Only one stretch of the data below is wanted: the lines from the one with "Expand/collapse [button] (2571, 102)" through the one with "DYSMANTLE (372, 1666)", repeated exactly.

★ ★ ★ ★ ★

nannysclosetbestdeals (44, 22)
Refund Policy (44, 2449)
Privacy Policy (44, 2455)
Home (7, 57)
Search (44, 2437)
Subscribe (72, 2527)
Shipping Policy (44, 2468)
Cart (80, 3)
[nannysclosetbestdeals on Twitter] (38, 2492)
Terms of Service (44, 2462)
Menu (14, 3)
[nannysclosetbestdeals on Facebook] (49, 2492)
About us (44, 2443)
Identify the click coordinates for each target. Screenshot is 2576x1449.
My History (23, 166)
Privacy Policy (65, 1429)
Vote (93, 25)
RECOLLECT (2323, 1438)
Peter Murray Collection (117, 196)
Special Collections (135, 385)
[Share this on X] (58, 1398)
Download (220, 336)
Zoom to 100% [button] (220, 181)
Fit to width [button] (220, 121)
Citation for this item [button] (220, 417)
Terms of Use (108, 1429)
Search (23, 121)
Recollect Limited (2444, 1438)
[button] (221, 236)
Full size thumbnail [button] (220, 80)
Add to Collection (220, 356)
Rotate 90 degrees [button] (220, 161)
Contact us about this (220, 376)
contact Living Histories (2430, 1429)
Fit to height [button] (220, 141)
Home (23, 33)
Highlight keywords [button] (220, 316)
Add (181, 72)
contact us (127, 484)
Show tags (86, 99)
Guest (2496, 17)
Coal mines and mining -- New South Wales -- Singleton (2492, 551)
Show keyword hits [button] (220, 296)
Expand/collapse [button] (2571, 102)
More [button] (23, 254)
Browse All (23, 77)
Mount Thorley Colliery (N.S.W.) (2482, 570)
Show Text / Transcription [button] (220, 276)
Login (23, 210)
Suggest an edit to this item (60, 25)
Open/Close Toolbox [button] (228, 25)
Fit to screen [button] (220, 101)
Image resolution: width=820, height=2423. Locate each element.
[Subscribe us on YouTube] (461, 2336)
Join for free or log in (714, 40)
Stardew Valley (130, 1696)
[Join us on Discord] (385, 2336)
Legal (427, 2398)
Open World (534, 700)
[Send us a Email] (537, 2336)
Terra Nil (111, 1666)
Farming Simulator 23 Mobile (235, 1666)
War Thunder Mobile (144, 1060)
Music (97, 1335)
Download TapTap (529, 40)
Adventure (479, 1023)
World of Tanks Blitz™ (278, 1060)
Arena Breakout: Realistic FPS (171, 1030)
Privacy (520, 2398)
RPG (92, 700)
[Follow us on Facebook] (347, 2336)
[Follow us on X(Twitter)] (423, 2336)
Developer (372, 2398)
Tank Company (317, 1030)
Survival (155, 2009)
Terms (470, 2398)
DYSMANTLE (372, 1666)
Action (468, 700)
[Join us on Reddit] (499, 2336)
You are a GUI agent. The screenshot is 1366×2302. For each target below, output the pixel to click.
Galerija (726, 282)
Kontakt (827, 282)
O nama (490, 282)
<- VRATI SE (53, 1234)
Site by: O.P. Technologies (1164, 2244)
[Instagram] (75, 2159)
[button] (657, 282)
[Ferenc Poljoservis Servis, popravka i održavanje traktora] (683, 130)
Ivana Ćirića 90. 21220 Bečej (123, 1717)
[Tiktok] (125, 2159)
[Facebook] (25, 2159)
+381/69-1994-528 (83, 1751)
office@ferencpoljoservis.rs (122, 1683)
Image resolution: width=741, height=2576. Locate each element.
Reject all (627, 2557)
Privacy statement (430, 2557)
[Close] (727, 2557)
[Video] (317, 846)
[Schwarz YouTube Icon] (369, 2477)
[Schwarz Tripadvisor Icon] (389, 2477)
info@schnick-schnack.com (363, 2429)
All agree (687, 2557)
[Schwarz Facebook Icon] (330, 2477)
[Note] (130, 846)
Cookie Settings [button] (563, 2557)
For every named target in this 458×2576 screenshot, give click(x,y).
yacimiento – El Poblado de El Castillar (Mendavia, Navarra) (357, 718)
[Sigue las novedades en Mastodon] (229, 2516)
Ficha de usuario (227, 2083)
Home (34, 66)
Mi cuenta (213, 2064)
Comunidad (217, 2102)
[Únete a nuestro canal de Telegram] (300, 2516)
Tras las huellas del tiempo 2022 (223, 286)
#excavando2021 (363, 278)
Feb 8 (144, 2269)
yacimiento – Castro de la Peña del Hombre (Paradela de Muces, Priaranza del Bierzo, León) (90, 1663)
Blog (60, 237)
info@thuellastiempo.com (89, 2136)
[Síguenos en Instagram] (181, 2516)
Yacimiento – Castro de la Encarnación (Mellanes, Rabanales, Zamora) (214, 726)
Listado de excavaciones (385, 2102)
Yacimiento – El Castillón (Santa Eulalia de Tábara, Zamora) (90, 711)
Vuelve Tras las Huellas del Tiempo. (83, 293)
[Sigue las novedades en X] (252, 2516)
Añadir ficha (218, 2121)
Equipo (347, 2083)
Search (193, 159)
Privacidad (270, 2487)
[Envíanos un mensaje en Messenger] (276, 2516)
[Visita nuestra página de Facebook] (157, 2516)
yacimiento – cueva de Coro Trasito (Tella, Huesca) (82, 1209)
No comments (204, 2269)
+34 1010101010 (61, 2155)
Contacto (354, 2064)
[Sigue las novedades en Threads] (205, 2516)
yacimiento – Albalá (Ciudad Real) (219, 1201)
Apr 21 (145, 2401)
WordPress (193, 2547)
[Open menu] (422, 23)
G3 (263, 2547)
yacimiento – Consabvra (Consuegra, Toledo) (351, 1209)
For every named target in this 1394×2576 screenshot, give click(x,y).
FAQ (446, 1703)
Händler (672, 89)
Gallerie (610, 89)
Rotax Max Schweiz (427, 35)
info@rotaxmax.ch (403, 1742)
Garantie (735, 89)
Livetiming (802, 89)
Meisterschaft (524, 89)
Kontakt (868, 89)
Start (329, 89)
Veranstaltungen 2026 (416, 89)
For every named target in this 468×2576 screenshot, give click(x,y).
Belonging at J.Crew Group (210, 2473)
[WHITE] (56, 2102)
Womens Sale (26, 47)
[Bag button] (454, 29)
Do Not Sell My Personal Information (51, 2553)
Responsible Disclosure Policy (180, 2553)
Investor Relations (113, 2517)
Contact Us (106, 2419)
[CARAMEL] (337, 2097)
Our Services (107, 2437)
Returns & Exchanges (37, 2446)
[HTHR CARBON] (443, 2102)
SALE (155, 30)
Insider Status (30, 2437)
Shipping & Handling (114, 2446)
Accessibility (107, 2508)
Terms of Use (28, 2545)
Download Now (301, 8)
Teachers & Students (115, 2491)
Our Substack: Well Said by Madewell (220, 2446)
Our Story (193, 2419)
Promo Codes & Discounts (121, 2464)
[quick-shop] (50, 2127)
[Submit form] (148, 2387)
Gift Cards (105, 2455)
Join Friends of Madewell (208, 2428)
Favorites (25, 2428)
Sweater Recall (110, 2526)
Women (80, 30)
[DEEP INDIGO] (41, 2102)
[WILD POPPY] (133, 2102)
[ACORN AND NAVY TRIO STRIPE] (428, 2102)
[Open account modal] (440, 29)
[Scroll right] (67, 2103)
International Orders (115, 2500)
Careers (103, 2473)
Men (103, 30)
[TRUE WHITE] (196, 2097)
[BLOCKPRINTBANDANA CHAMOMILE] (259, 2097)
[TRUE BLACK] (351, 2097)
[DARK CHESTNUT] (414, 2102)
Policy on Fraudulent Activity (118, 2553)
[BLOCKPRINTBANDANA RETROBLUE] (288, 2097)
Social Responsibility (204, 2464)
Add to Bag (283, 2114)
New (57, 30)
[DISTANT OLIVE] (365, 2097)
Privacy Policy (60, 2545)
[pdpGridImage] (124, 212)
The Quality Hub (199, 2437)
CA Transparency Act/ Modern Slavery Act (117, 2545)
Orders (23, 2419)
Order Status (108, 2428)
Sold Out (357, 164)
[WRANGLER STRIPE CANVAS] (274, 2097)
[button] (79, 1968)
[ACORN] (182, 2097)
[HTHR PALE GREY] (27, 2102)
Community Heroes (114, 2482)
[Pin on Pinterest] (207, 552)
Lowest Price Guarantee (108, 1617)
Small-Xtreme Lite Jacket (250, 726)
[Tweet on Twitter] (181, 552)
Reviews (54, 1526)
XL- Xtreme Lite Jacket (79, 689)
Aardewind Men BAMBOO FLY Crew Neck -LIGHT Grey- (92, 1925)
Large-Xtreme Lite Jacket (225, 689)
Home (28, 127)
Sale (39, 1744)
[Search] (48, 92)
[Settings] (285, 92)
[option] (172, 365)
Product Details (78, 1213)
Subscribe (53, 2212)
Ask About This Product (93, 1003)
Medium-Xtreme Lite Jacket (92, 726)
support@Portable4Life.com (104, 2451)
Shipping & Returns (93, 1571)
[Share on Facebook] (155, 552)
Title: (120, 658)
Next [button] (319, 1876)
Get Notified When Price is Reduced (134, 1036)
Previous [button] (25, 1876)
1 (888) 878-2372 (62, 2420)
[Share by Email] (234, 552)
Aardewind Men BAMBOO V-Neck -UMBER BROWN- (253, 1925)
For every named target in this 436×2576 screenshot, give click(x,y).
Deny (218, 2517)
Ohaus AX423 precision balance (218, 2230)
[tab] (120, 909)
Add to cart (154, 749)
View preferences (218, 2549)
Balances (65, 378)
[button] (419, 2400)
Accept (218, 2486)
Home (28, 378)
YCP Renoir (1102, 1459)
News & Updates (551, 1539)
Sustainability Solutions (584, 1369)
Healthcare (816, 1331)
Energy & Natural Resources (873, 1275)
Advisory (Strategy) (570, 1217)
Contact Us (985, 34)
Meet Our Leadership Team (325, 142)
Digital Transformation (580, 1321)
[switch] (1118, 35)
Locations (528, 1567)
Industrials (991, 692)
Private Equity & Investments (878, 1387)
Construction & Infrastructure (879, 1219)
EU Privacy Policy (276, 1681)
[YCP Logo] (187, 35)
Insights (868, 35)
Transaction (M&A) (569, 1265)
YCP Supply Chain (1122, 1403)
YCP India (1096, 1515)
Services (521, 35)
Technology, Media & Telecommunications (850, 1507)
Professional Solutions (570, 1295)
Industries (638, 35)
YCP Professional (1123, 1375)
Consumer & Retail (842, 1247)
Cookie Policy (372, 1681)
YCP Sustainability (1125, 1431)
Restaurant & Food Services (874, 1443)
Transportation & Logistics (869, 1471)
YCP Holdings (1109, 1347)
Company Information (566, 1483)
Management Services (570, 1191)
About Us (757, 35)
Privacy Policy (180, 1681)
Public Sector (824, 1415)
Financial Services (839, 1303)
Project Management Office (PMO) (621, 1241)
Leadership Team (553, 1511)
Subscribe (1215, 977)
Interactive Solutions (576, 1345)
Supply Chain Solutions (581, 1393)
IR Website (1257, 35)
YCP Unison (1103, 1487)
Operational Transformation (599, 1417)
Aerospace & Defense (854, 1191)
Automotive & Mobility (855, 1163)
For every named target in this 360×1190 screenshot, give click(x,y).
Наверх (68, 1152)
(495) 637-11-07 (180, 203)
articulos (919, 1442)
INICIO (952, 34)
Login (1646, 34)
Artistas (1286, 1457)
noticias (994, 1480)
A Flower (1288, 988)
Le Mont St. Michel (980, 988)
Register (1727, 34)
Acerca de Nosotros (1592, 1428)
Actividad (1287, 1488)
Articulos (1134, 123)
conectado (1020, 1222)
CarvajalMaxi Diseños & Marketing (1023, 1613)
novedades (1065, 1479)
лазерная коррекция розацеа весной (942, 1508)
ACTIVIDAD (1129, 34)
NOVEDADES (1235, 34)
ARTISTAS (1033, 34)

★ ★ ★ ★ ★

### [Task solution]
Expand/collapse [button] (2571, 102)
More [button] (23, 254)
Browse All (23, 77)
Mount Thorley Colliery (N.S.W.) (2482, 570)
Show Text / Transcription [button] (220, 276)
Login (23, 210)
Suggest an edit to this item (60, 25)
Open/Close Toolbox [button] (228, 25)
Fit to screen [button] (220, 101)
Image resolution: width=820, height=2423. Locate each element.
[Subscribe us on YouTube] (461, 2336)
Join for free or log in (714, 40)
Stardew Valley (130, 1696)
[Join us on Discord] (385, 2336)
Legal (427, 2398)
Open World (534, 700)
[Send us a Email] (537, 2336)
Terra Nil (111, 1666)
Farming Simulator 23 Mobile (235, 1666)
War Thunder Mobile (144, 1060)
Music (97, 1335)
Download TapTap (529, 40)
Adventure (479, 1023)
World of Tanks Blitz™ (278, 1060)
Arena Breakout: Realistic FPS (171, 1030)
Privacy (520, 2398)
RPG (92, 700)
[Follow us on Facebook] (347, 2336)
[Follow us on X(Twitter)] (423, 2336)
Developer (372, 2398)
Tank Company (317, 1030)
Survival (155, 2009)
Terms (470, 2398)
DYSMANTLE (372, 1666)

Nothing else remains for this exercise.